**Task brief**
Among the records that follow, how many lines include the string "computer"? Only the number is wanted.

BEGIN The input

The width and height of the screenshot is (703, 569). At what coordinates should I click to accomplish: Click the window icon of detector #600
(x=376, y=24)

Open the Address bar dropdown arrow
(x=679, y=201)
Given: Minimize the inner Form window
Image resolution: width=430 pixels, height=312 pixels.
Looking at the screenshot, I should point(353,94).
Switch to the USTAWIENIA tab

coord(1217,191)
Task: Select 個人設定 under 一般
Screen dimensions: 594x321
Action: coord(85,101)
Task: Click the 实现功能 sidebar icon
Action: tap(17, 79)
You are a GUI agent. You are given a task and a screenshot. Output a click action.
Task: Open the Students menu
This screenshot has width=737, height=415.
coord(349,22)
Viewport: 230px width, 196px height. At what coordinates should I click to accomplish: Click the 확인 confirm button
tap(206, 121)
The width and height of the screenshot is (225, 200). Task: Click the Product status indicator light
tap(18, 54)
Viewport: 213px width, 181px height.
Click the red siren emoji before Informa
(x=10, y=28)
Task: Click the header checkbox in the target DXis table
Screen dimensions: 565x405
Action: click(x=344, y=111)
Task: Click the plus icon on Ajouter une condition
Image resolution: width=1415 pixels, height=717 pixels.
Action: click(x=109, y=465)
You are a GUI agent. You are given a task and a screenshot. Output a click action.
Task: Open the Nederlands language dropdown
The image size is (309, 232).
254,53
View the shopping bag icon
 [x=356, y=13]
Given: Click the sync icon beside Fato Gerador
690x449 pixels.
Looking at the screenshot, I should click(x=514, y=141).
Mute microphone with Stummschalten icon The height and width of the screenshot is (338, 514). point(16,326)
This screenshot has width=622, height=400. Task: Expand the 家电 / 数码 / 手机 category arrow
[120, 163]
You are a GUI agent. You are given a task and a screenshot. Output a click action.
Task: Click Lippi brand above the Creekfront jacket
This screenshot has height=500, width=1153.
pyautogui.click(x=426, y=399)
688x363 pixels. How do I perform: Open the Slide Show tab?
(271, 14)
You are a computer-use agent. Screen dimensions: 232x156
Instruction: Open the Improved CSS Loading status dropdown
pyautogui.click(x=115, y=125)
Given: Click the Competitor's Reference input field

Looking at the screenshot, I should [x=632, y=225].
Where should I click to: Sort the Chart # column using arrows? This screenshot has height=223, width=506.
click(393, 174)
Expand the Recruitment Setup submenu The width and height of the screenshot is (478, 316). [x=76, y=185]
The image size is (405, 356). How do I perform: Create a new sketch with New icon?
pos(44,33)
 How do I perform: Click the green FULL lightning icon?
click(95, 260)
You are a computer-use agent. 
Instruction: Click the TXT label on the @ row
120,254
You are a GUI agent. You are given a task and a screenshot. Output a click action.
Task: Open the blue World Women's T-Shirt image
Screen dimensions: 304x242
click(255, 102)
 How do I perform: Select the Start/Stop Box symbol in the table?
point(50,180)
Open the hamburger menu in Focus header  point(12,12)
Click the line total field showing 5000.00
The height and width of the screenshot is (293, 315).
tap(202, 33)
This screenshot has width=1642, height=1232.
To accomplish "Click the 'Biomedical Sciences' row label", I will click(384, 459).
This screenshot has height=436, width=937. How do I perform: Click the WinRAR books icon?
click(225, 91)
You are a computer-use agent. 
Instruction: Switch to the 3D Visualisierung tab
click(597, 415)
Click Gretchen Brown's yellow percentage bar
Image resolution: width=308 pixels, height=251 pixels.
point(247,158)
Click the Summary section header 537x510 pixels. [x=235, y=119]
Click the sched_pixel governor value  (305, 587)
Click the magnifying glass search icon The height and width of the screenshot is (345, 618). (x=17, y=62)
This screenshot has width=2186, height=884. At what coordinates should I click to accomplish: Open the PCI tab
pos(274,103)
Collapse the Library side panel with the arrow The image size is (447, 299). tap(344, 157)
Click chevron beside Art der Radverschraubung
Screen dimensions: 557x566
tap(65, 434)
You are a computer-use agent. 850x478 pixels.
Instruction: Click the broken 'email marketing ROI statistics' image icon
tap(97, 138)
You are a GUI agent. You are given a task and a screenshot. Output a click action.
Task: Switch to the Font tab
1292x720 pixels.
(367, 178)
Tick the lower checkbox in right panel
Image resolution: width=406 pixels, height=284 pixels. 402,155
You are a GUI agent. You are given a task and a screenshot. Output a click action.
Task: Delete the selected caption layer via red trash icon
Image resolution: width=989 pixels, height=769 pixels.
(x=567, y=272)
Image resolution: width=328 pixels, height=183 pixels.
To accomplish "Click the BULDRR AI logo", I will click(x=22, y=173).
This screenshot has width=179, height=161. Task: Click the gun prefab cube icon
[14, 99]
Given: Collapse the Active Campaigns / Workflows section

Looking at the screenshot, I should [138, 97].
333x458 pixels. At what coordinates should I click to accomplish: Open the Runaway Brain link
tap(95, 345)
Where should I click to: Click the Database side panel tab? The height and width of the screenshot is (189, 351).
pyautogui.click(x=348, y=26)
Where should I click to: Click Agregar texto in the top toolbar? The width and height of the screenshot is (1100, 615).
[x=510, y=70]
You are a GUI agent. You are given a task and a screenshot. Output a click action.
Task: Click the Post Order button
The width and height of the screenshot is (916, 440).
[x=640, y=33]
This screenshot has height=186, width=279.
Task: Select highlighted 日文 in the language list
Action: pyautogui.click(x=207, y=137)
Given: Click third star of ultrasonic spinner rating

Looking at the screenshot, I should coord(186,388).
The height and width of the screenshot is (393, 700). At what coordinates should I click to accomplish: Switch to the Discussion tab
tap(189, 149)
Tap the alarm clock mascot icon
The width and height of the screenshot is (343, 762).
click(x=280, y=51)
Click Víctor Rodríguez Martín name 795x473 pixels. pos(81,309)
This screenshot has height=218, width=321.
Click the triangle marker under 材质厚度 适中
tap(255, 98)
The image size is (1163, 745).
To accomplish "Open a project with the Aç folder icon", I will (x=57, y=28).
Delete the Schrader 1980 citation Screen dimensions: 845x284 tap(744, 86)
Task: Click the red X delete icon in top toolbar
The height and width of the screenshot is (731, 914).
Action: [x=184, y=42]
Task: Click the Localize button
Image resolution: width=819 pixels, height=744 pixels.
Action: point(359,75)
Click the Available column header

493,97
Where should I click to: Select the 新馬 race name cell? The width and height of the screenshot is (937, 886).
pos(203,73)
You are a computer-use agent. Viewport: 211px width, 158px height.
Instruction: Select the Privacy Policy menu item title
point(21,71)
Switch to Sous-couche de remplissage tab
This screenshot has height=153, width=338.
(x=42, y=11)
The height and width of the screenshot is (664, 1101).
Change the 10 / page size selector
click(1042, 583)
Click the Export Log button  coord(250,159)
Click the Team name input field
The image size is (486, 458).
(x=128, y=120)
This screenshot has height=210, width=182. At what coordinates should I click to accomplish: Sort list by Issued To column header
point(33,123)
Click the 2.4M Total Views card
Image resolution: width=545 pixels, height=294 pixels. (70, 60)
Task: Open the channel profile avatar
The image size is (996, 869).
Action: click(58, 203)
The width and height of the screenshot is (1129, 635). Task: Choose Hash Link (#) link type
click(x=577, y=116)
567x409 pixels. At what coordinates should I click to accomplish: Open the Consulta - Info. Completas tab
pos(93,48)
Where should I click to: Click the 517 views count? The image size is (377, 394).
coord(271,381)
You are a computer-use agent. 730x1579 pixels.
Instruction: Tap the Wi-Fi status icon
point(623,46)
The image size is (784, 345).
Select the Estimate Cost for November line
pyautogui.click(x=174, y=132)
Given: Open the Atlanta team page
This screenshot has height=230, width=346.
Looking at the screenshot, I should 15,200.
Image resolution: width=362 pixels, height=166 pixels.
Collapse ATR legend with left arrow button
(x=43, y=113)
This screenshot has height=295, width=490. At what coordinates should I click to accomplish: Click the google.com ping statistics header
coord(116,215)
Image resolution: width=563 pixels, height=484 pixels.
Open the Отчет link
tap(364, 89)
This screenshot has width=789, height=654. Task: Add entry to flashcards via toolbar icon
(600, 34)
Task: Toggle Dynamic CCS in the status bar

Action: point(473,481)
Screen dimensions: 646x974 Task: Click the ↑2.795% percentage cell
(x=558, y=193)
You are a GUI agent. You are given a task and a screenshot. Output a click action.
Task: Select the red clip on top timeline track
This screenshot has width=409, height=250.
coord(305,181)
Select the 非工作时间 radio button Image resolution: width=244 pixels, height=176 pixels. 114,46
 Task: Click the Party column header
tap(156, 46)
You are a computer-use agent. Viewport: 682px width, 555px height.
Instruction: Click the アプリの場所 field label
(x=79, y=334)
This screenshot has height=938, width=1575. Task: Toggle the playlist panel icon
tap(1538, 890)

END The input

**Solved problem**
7